There is a logistical benefit to this meeting. They come and cook a wonderful meal at our weekly Wednesday Night Live event one week, usually including Indian tacos that we all love. Their members serve the meal and then sit and enjoy it with us. Our members donate for the meal and the funds go to their church. In the past, there have been specific major needs for their church; other times, regular upkeep. Funds are always helpful. I will tell you, they are always appreciative, but we gain so much more from their visit than they likely do from us, especially the times when they are a larger part of the evening. Even after almost a year between the last time the members of Ponca Indian UMC had been to FUMC, Rev. James White greeted every one of our members as they came into the fellowship hall as if he sees them every week. His joy at having fellowship easily rubs off on all who enter that evening, and he has longer talks with many who come in as the food is finished being prepared by his church members, young and old alike.

“We feel a connection, which is a good Methodist word, when we come to your church, a brotherhood and sisterhood,” Rev. White said. “We are always welcomed into your kitchen. Making ourselves at home in your home is always the comfortable feeling we have.”

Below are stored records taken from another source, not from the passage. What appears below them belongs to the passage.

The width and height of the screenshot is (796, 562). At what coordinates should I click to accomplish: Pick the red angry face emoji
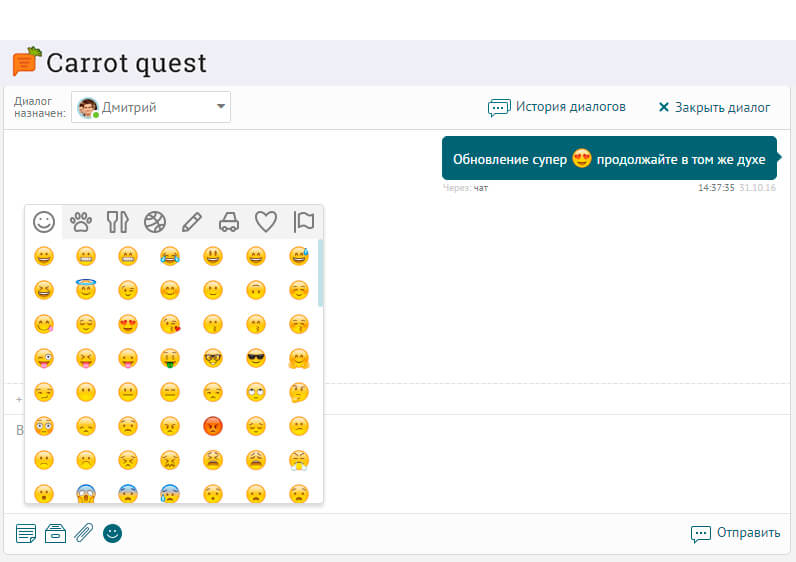click(x=212, y=425)
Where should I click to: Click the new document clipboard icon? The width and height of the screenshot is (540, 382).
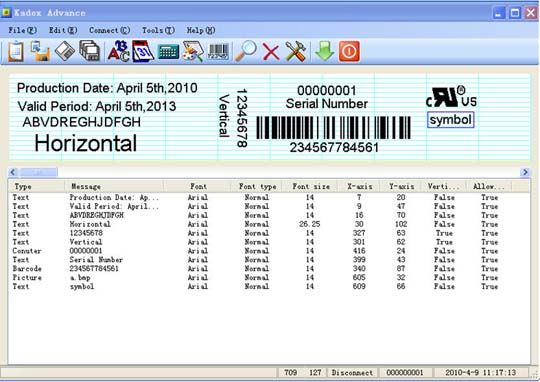tap(16, 52)
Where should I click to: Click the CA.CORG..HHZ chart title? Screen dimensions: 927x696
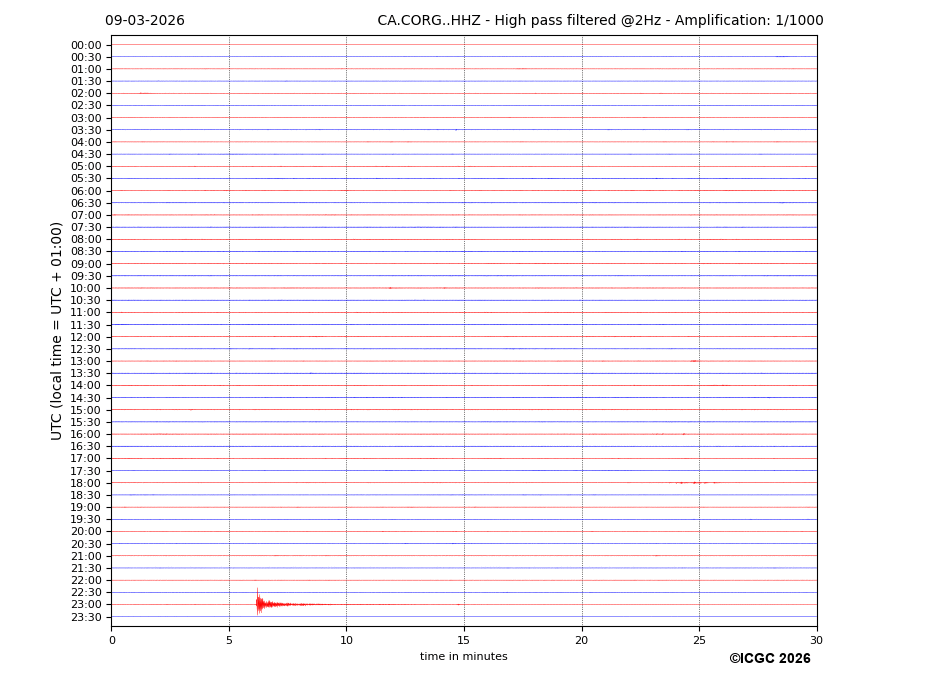600,20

On some of our best evenings together, the members from Ponca Indian UMC sing hymns in the Ponca language. It is beautiful and meaningful. Last year, they even brought Rev. Dr. Louis Headman, who discussed the importance of members of the tribe learning the language, which had become spoken by only a few until he and other elders began teaching younger members. Several of the tribal members who came along discussed the various songs they would sing, what they meant, their importance. It was wonderful to see the different generations of tribal members sing together.

What do we learn in spending this time together? Besides the beauty of the language and the wonder of how it can feel so easy to be together when we only do so about once a year, there is great joy in seeing this wonderful culture thriving in our very own community. A revival of a language, a growing of a people, and a sharing with us that makes our spirits sing along with theirs.

When I am able to enjoy someone else’s culture and traditions, I always think about my own. I yearn for more. I think about Kiowa author N. Scott Momaday, who said, “I sometimes think the contemporary white American is more culturally deprived than the Indian.”

Sometimes, I wonder. We are deprived if we don’t hold on to the traditions of our past. - the love of family, the faith of our ancestors.

Rev. Veazey explains it this way, “Indigenous peoples have a greater understanding of spirituality than many of us Western European Christians because they understand the immanence of God and experience that reality more openly and freely than traditional Christianity from a European paradigm of faith. The Immanence of God is the truth that God is in everything in creation: the tree, the soil, the sky, the bird, the child, and everything that the Creator originated. This is not to be confused with pantheism, which is a belief that the tree, the bird, the air, etc., is god, but rather God, who created it all is connected to it, and it to all other life through God’s immanent presence. This was a hallmark of John Wesley’s belief, Wesley being the founder of Methodism, and it connects so well with the Indigenous experience of God in this way.”

We should remember our Indigenous sisters and brothers preceded us in Methodism in Oklahoma, in that the Oklahoma Indian Missionary Conference is older than the Oklahoma

Annual Conference. Rev. Veazey said, “Rev. White and his congregation serve to remind us of our connection to God, creation, and each other in deeply spiritual ties. I am grateful for our relationship with the Ponca Indian United Methodist Church.”

Remember where you came from, remember what they believed in, remember wherein lies your strength. I do believe the treasure we have should be in our relationships and how we can build them even stronger by sharing our cultures with others. Let’s. Let’s look to one another to learn.